Only one review recommended legal measures against the publication of false or manipulated health information.²⁰ Indeed, the discussion of this topic in the literature is controversial and polemical and is limited by the diversity of national legislative processes.⁶⁶ For several jurists, the criminalization of intentionally sharing health misinformation acknowledges the wrongful violation of the right to life and liberty.^67–69 Furthermore, proper attention must be paid to predatory journals that publish articles without minimum quality checks.^70,71 For anti-criminalization supporters, creating policies controlling health misinformation and disinformation goes against freedom of speech and a free flow of information.^72,73 Countermeasures not involving legal actions against health-related misinformation can be awareness campaigns for patients and health-care professionals, the creation and dissemination of easy-to-navigate platforms with evidence-based data, the improvement of health-related content in mass media by using high-quality scientific evidence, the increase of high-quality online health information and improved media literacy. Promoting and disseminating trustworthy health information is crucial for governments, health authorities, researchers and clinicians to outweigh false or misleading health information disseminated in social media. Another option is to use social media channels to counter the false or misleading information, which may require further studies to evaluate the best format for this outreach and which channels work best for different populations in different geographical and cultural settings.

This review has some limitations. First, we did not search for grey literature because studies have suggested that the searching efficiency and replicability of searches depends on geographical location and users’ content profile.⁷⁴ Second, we assessed only systematic reviews and may have overlooked helpful non-systematic reviews. Nevertheless, by incorporating reviews published in scientific journals indexed in relevant databases, we obtained a comprehensive snapshot of the literature and we summarized reported gaps and implications for future research. Third, overviews of systematic reviews by nature depend on other researchers regarding inclusion criteria and methods of synthesizing data or outcomes. Thus, our conclusions may have been affected by by the bias that any systematic review author is potentially affected by. We took steps to minimize this bias, through creating a research protocol, assessing records by two authors and evaluating the quality of the evidence. Fourth, the quality of most included reviews were rated critically low due to non-adherence to important methodological features, a known issue of systematic reviews.^14,75 Therefore, we advocate that researchers comply with reporting and executing guidelines for systematic reviews, which increases the completeness of reporting and assists with transparency and reproducibility of the study. Likewise, journals’ editors and reviewers should put into practice endorsed reporting guidelines which, although commonly displayed at journals’ interfaces, are not systematically employed during the evaluation process. However, we considered the low quality of included reports when interpreting and discussing the results.

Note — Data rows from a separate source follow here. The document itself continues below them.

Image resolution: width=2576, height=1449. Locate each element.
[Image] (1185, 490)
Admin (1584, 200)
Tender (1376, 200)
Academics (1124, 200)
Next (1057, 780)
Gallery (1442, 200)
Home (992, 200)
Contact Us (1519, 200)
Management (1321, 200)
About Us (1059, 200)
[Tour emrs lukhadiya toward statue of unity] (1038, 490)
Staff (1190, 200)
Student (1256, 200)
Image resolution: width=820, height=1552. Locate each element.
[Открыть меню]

Based on the available evidence, people are feeling mental, social, political and/or economic distress due to misleading and false health-related content on social media during pandemics, health emergencies and humanitarian crises. Although the literature exponentially increases during health emergencies, the quality of publications remains critically low. Future studies need improved study design and reporting. Local, national and international efforts should seek effective counteractive measures against the production of misinformative materials on social media. Future research should investigate the effectiveness and safety of computer-driven corrective and interventional measures against health misinformation, disinformation and fake news and tailor ways to share health-related content on social media platforms without distorted messaging.